- Cover of the volume

ガングリオン (Ganguraion)
- Genre: Drama
- Written by: Hisaya Shiraiwa
- Illustrated by: Takashi Itsuki
- Published by: Yoshimoto Books (serialization and volume); Wani Books (volume);
- Imprint: Yoshimoto Books
- Magazine: Comic Yoshimoto
- Original run: June 19, 2007 – September 18, 2007
- Volumes: 1
- Directed by: Ayumu Watanabe
- Written by: Harise; Tomoaki Shiono;
- Music by: Takeo Asami
- Studio: Studio Maf
- Original network: TV Tokyo, TV Osaka, AT-X, BS Yoshimoto
- Original run: October 3, 2025 – March 27, 2026
- Episodes: 24

= Ganglion (manga) =

Japanese manga

Ganglion (ガングリオン, Ganguraion) is a Japanese manga written by Hisaya Shiraiwa and illustrated by Takashi Itsuki. It was serialized by Yoshimoto Books in its Comic Yoshimoto magazine from June to September 2007 and later published it in a single volume with Wani Books in April 2009. A short-form anime television series adaptation produced by Studio Maf aired from October 2025 to March 2026.

==Plot==
The series follows Kenji Isobe, who works for the Ganglion company. Also known as Belve, he spends his days helping the company attain world domination. However, he has to fight opponents such as the hero Hopeman, who aim to bring justice to the world and defeat Belve and the others.

==Characters==
- Kenji Isobe (磯辺 健司, Isobe Kenji)

A worker for the Ganglion company, who fights under the name Belve.
- Colonel Shadow (シャドー大佐役, Shadō Taisayaku) / Jin Kageyama (本名 影山, Kageyama Jin)

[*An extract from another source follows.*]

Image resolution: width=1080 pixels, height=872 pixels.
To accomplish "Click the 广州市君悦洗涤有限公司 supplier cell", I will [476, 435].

- Hopeman (ホープマン, Hōpuman)

A hero intent on defeating Belve and Ganglion.
- Setsuko Isobe (磯辺 節子, Isobe Setsuko)

Kenji's wife, who has a kind and caring personality.
- Takashi Isobe (磯辺 タカシ, Isobe Takashi)

Kenji and Setsuko's son.
- Yumiko (ユミコ)

- Food Stall Owner (屋台のオヤジ, Yatai no Oyaji)

The owner of the food stall that Kenji often visits after work.

==Media==
===Manga===
Written by Hisaya Shiraiwa and illustrated by Takashi Itsuki, Ganglion was serialized by Yoshimoto Books in its Comic Yoshimoto magazine from June 19 to September 18, 2007, and later published it in a single tankōbon volume with Wani Books on April 25, 2009.

===Anime===
A short-form anime television series adaptation was announced on August 29, 2025. It is produced by Studio Maf and directed by Ayumu Watanabe (alongside Ryōsuke Tanaka as assistant director), with scripts written by Harise, series composition by Tomoaki Shiono, character designs by Shigeru Fujita, and music by Takeo Asami. The series aired from October 3, 2025 to March 27, 2026, on TV Tokyo and other networks. (Note: TV Tokyo listed the series premiere on October 3 at 25:53, which is effectively October 4 at 1:53 a.m. JST, though AT-X has the earliest release on October 3.) The ending theme song is "Miracle", performed by NIKO NIKO TAN TAN.